- Exercise details
Starting with the line that has "This screenshot has height=1013, width=1911." in the records below and stopping after the line that has "Given: Sort by the 类型 column header", output every line exactly and nothing else; skip pictures.

- The data
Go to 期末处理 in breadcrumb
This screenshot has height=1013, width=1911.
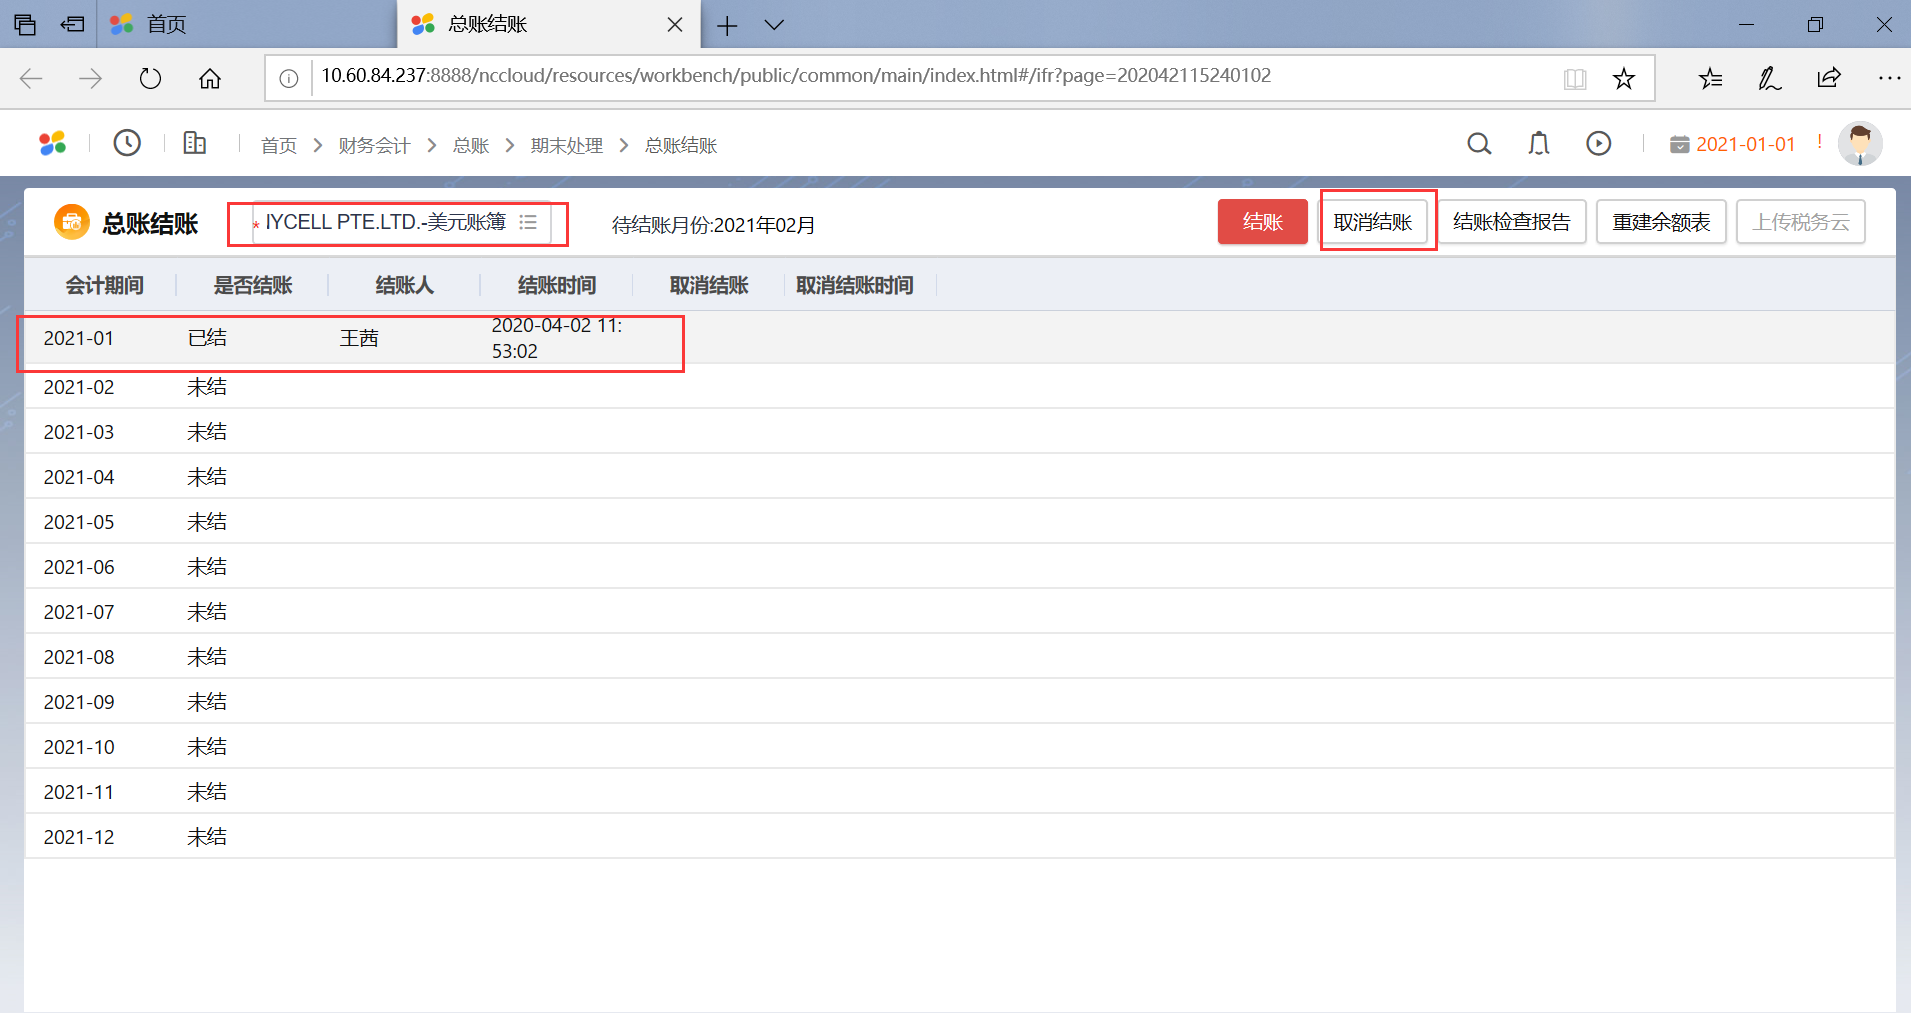coord(566,146)
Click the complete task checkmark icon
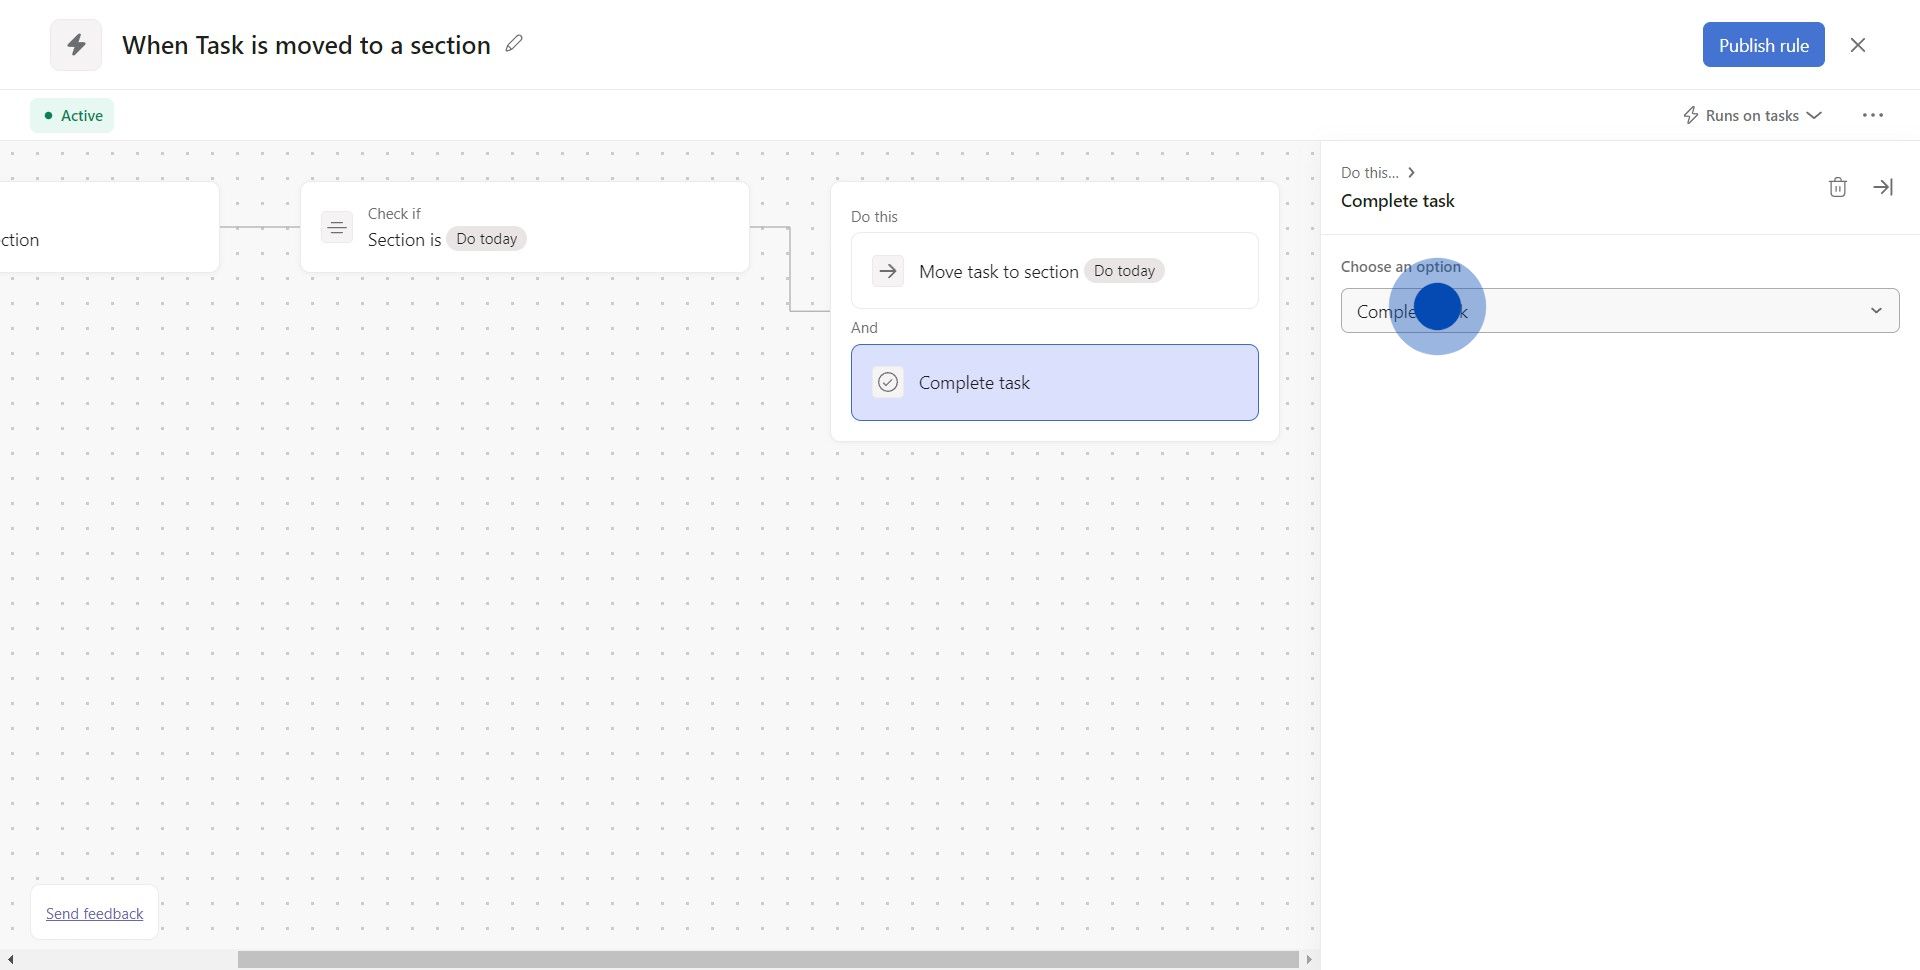This screenshot has height=970, width=1920. click(887, 382)
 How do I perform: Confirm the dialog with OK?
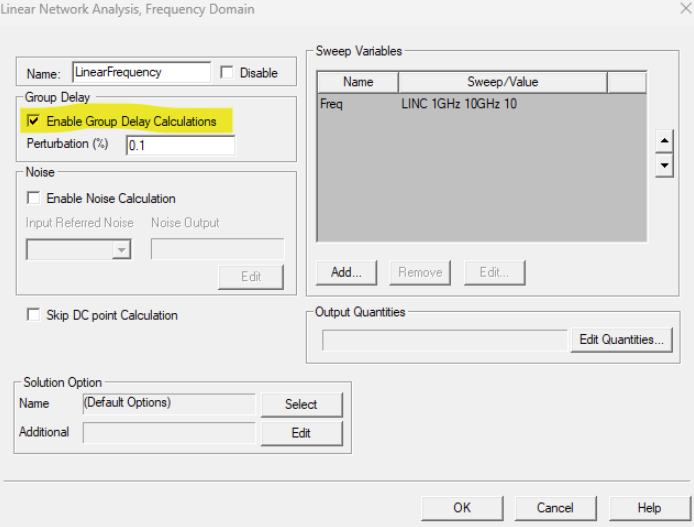(x=461, y=508)
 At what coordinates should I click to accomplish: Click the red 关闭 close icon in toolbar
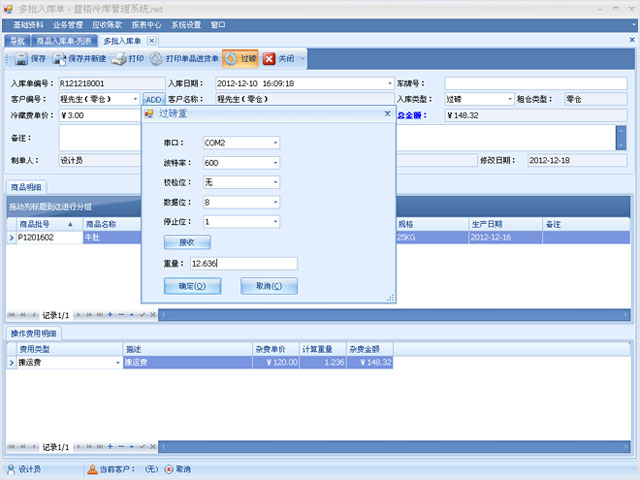point(269,59)
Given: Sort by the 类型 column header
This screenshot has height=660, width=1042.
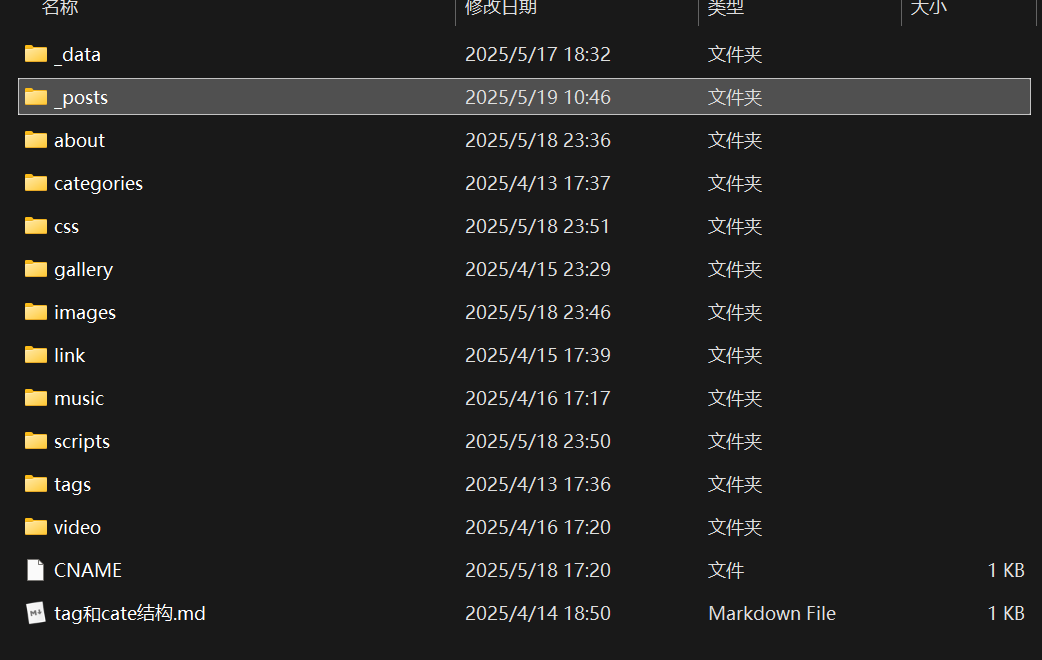Looking at the screenshot, I should 726,8.
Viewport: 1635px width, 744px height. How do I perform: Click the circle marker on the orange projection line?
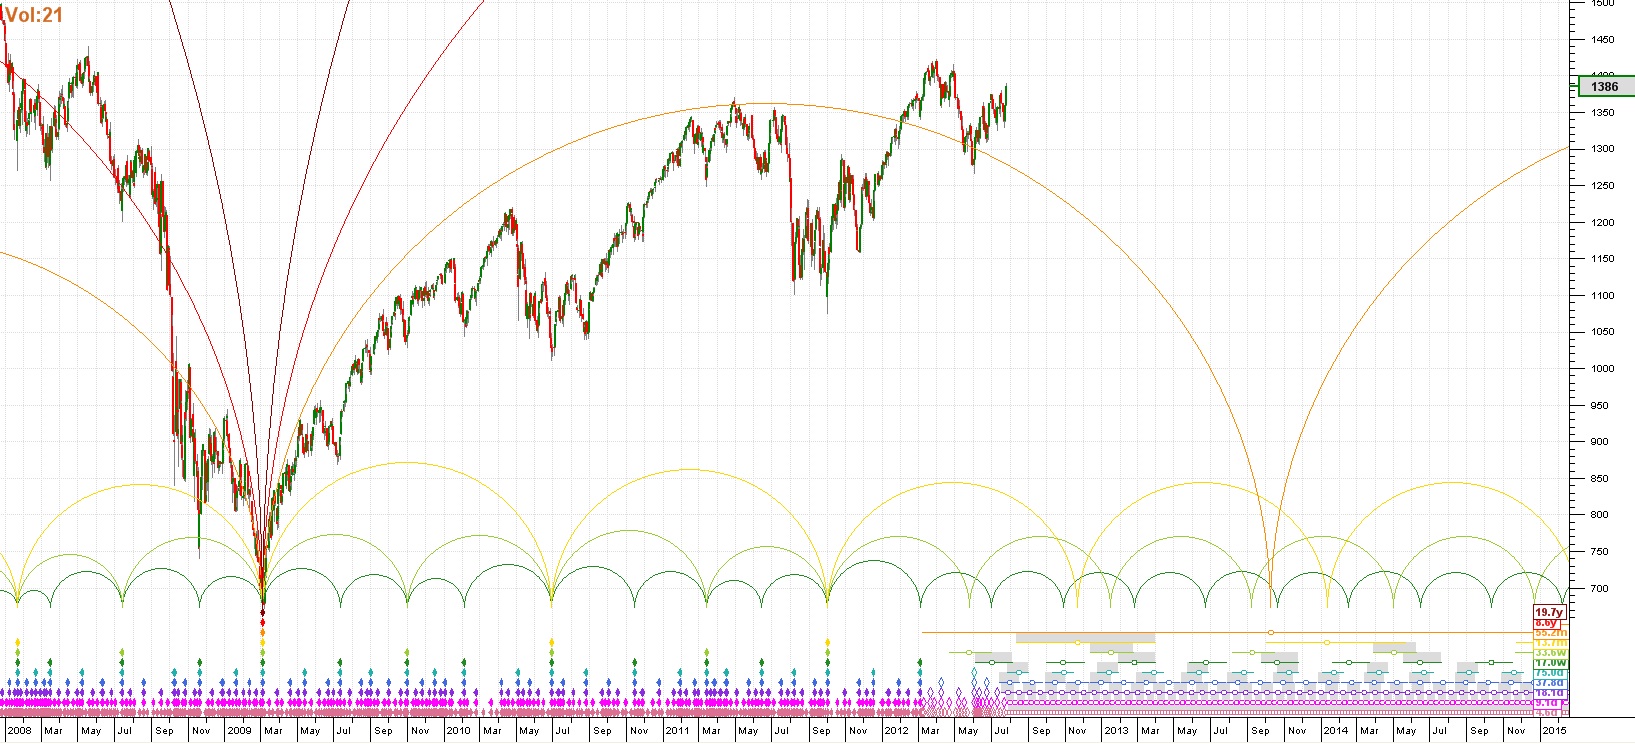[1271, 632]
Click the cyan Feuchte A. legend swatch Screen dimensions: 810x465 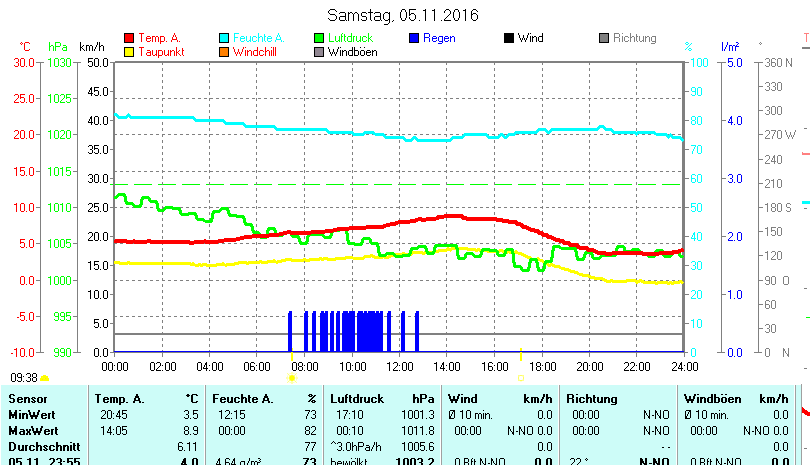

- Answer box
This screenshot has height=1013, width=1911.
coord(566,146)
Click the complete task checkmark icon
This screenshot has height=970, width=1920. click(887, 382)
 How do I perform: Confirm the dialog with OK?
(x=461, y=508)
 At what coordinates should I click to accomplish: Click the red 关闭 close icon in toolbar
point(269,59)
Given: Sort by the 类型 column header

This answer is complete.